Type-safe casting

Narrowing a type (cast-cases)¶

If an expression has a type with subtypes, such as a union, you sometimes need to cast it as one of those subtypes. In most languages, like C and Java, casting bypasses type-safety. Incorrect casts either lead to wrong results or raise exceptions. Some languages, like PFA, provide type-safe casts, which require the author to provide a contingency for every possible subtype. The structure for a type-safe cast in PFA is:

{"cast": EXPRESSION, "cases": [
    {"as": TYPE1,
     "named": VAR1,
     "do": EXPRESSION-OR-EXPRESSIONS},
    {"as": TYPE2,
     "named": VAR2,
     "do": EXPRESSION-OR-EXPRESSIONS},
    ...
 ]}

or

{"cast": EXPRESSION, "cases": [
    {"as": TYPE1,
     "named": VAR1,
     "do": EXPRESSION-OR-EXPRESSIONS},
    {"as": TYPE2,
     "named": VAR2,
     "do": EXPRESSION-OR-EXPRESSIONS},
    ...],
 "partial": TRUE-OR-FALSE}

where EXPRESSION is an expression, the TYPE are subtypes of the EXPRESSION type, the VAR are new variable names, and EXPRESSION-OR-EXPRESSIONS is either a single expression or a JSON array of expressions.

If the type of EXPRESSION is TYPE1, then the first "do" block is evaluated with VAR1 defined as a variable with TYPE1. If, instead, it is TYPE2, then the second "do" block is evaluated.

If "partial" is not provided or "partial" is false, then the TYPE subtypes must cover all possibilities and the "cast" form returns the last expression of whichever block is evaluated. (The return type is the narrowest possible supertype of the "do" blocks.)

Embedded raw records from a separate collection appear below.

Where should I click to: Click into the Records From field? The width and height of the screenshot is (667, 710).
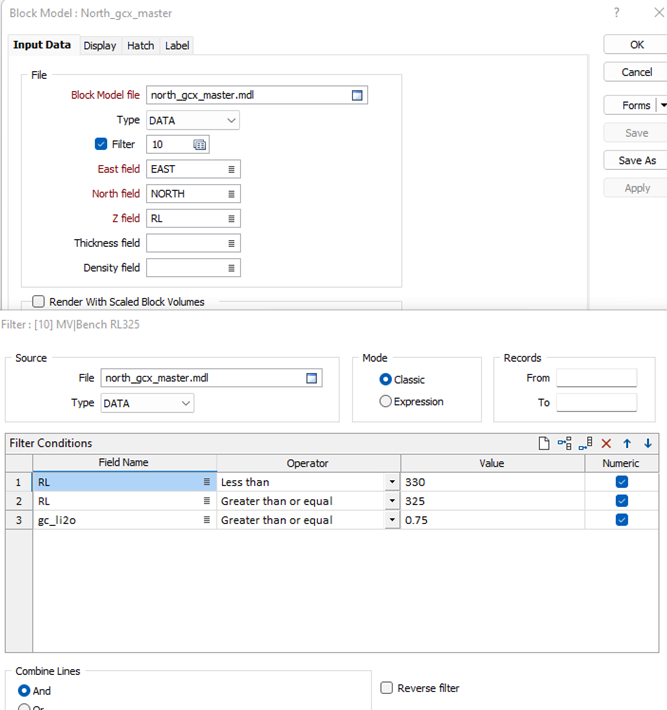pos(596,378)
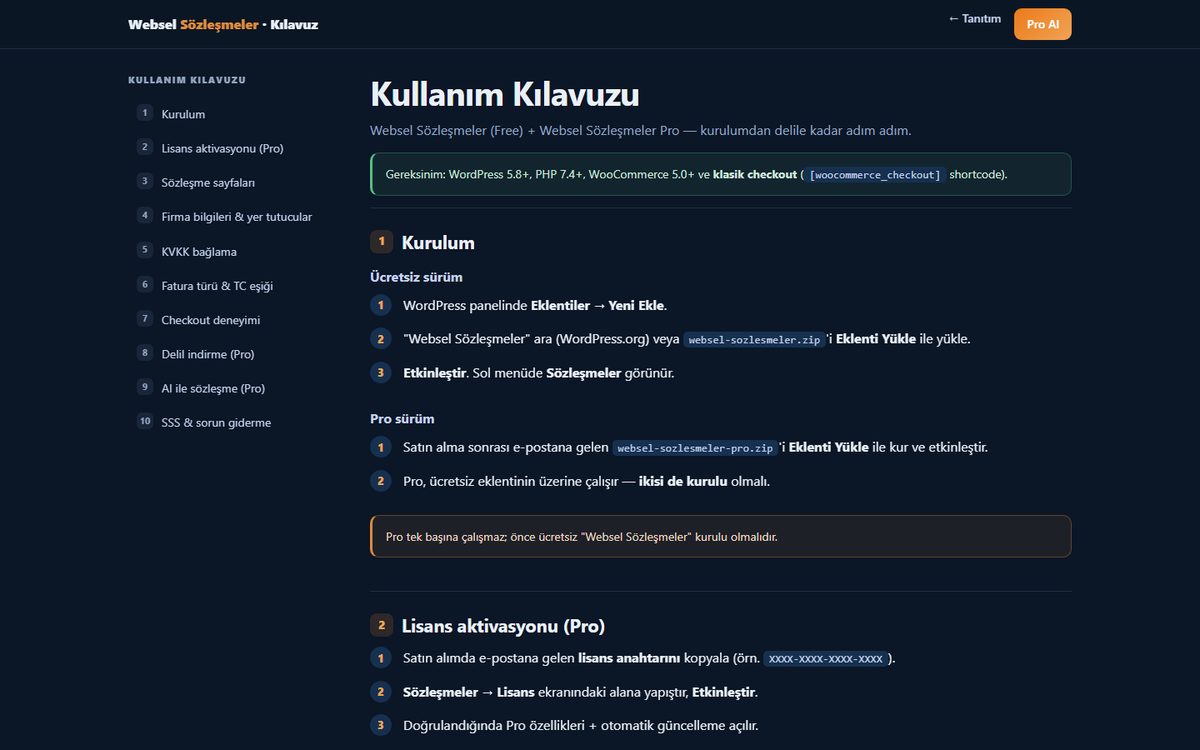Click the number 2 badge next to Lisans aktivasyonu
The width and height of the screenshot is (1200, 750).
tap(145, 147)
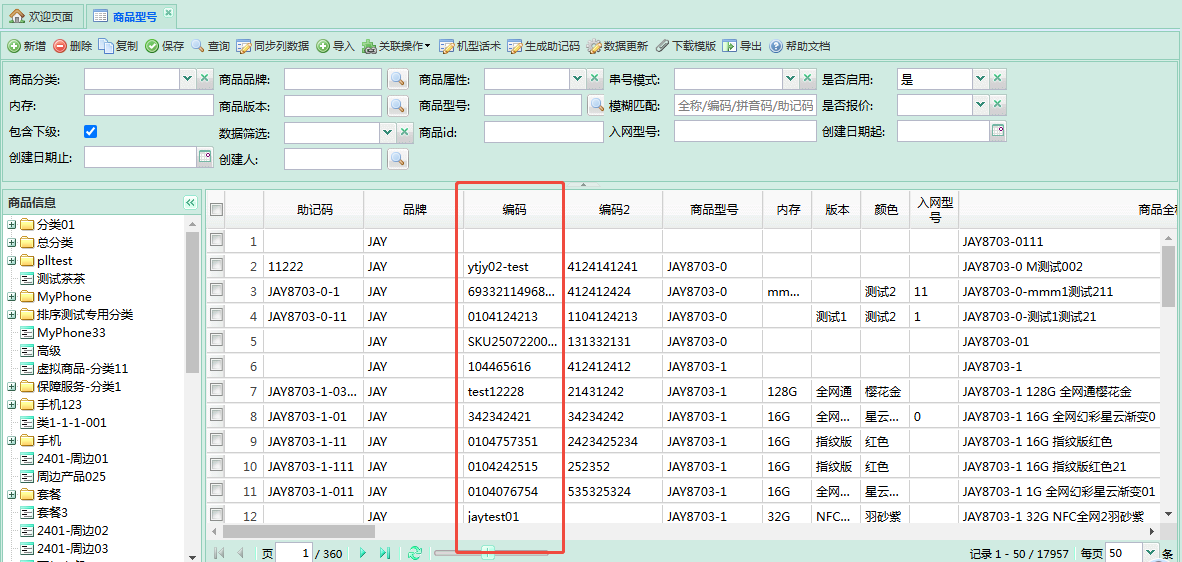
Task: Click the 保存 save toolbar icon
Action: pyautogui.click(x=152, y=46)
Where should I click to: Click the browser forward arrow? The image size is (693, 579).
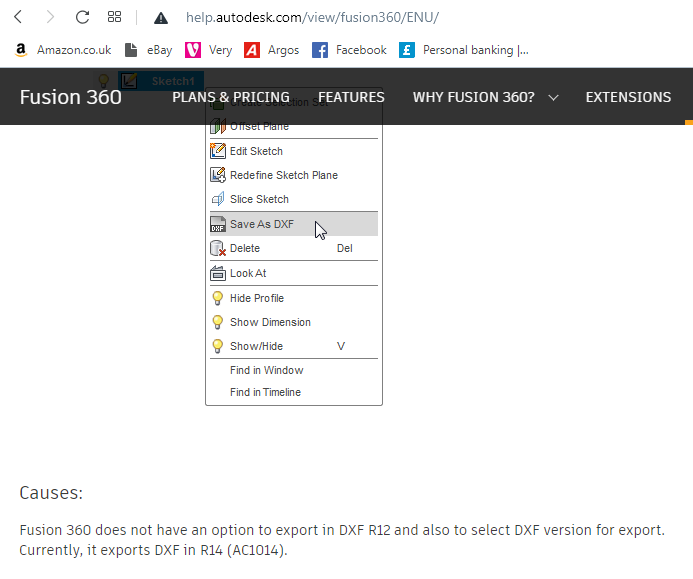point(50,17)
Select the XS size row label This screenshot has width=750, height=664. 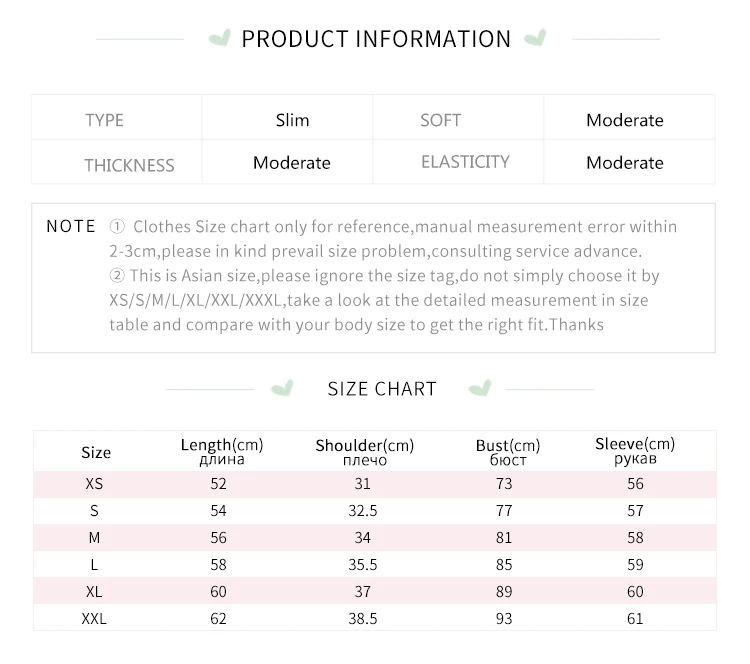(x=94, y=484)
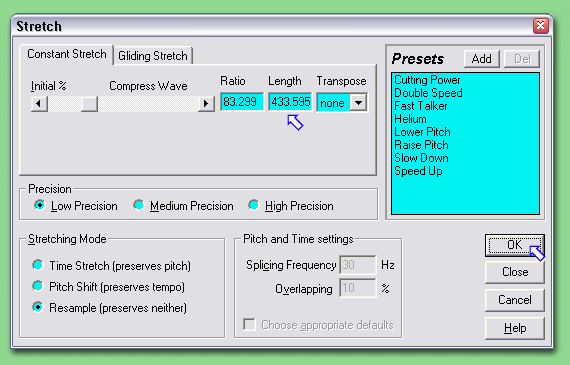Choose High Precision option
570x365 pixels.
pos(254,205)
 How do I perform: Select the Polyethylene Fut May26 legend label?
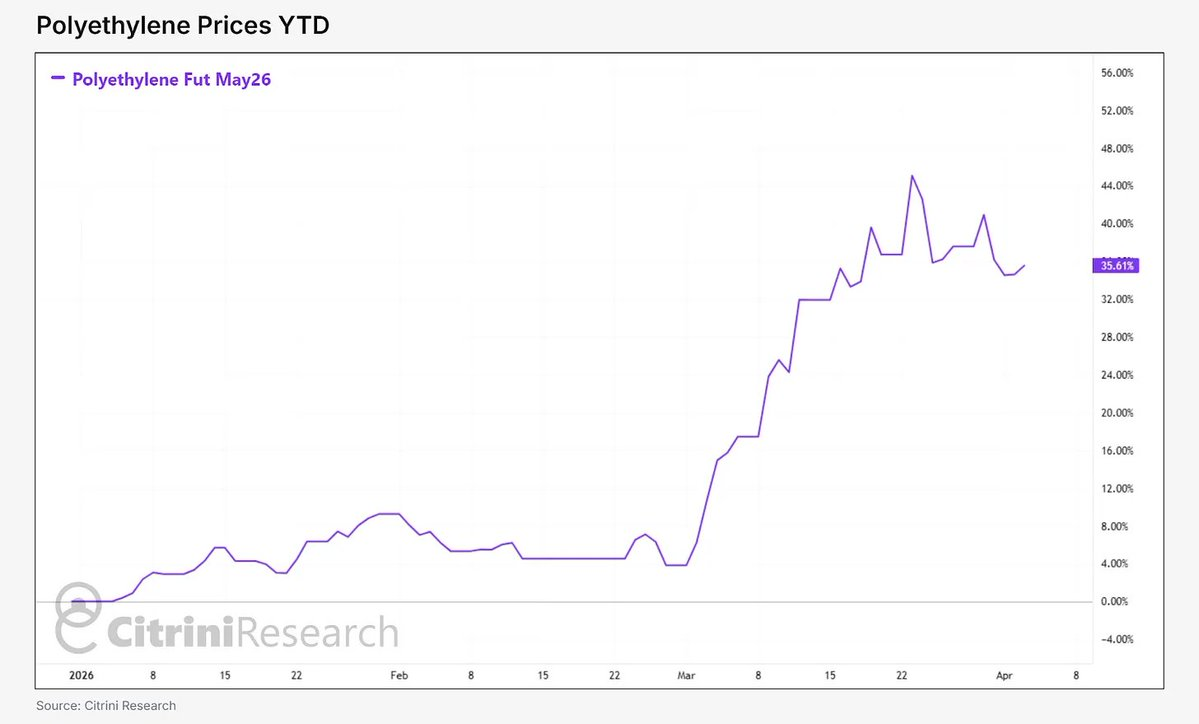(171, 79)
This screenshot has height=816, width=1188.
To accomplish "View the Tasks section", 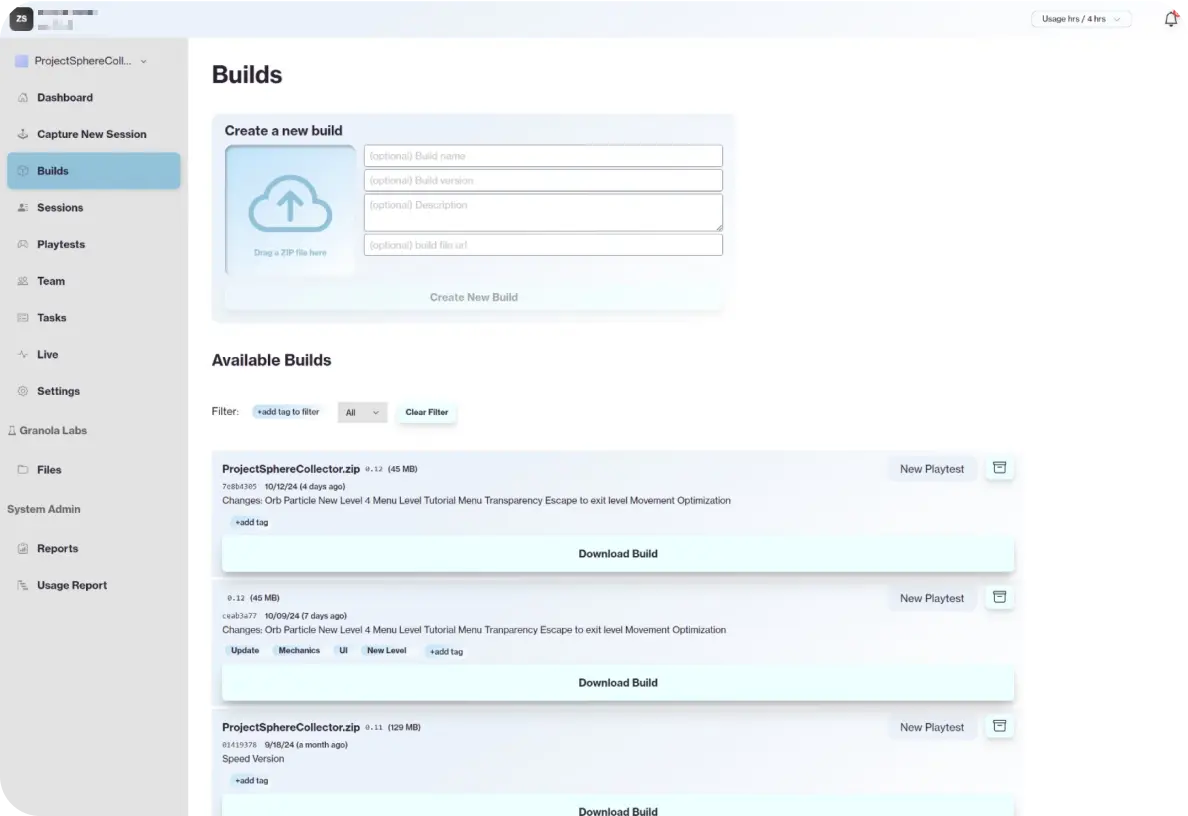I will (53, 317).
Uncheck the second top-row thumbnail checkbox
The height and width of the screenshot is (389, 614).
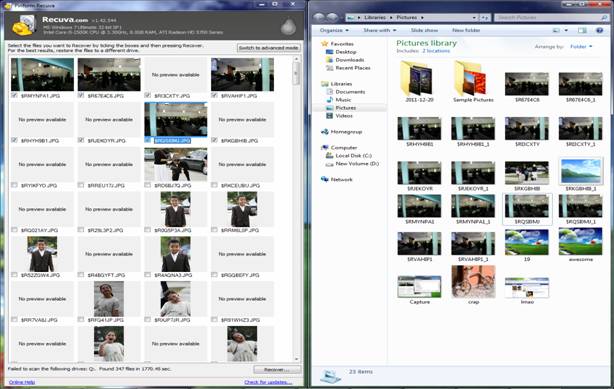81,95
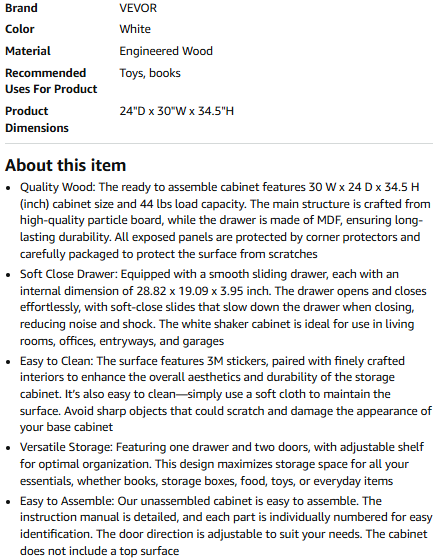
Task: Click the 24"D x 30"W x 34.5"H dimensions value
Action: point(176,111)
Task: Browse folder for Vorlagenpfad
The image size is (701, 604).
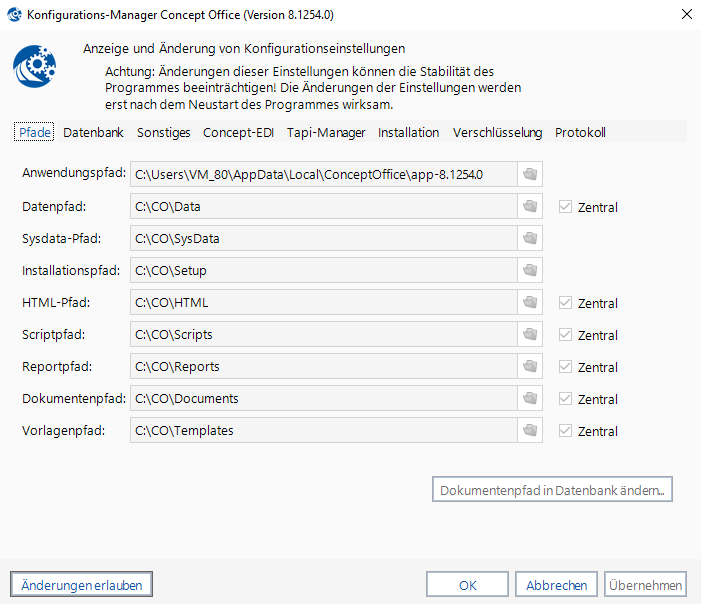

If "partial" is true, then the TYPE subtypes do not have to cover all possibilities and the "cast" form returns null.

Example¶

Given a variable x that could be "double", "string", or "null", the following expression returns the name of the type.

{"cast": "x", "cases": [
    {"as": "double", "named": "y", "do": {"string": "double"}},
    {"as": "string", "named": "y", "do": {"string": "string"}},
    {"as": "null", "named": "y", "do": {"string": "null"}}]}

The following writes a log message for the first two cases, including the value of the variable.

{"cast": "x", "cases": [
    {"double", "named": "y": "do":
         {"log": ["y", {"string": "double"}]}},
    {"string", "named": "y": "do":
         {"log": ["y", {"string": "string"}]}}],
 "partial": true}

Widening a type (upcast)¶

The "cast-cases" form (above) is used for the usual case of casting a supertype to its subtypes. The other direction is rarely needed and always safe. Its structure is simple:

{"upcast": EXPRESSION, "as": TYPE}

where EXPRESSION is an expression and TYPE is a supertype of the EXPRESSION type.

Example¶

Casting an integer as a double.

{"upcast": 3, "as": "double"}

Checking for missing values (ifnotnull)¶

Checking for null is a special case of narrowing a type, so the "cast-cases" form could be used to handle it. However, PFA uses null to represent missing values, so it is a frequent special case and "cast-cases" is cumbersome. Moreover, "cast-cases" can only cast one expression at a time, and we frequently need to check for null in several expressions.

The "ifnotnull" special form handles this case, and its structure is:

1 2	`{"ifnotnull": {VAR1: EXPR1, VAR2: EXPR2, ...}, "then": EXPRESSION-OR-EXPRESSIONS}`

or

1
2
3

{"ifnotnull": {VAR1: EXPR1, VAR2: EXPR2, ...},
 "then": EXPRESSION-OR-EXPRESSIONS,
 "else": EXPRESSION-OR-EXPRESSIONS}

where the VAR are new variable names that are in the scope of the "then" clause, the EXPR are single expressions or JSON arrays of expressions to check. If all of them are not null, the "then" clause is evaluated. If any one is null and an "else" clause is provided, it is evaluated.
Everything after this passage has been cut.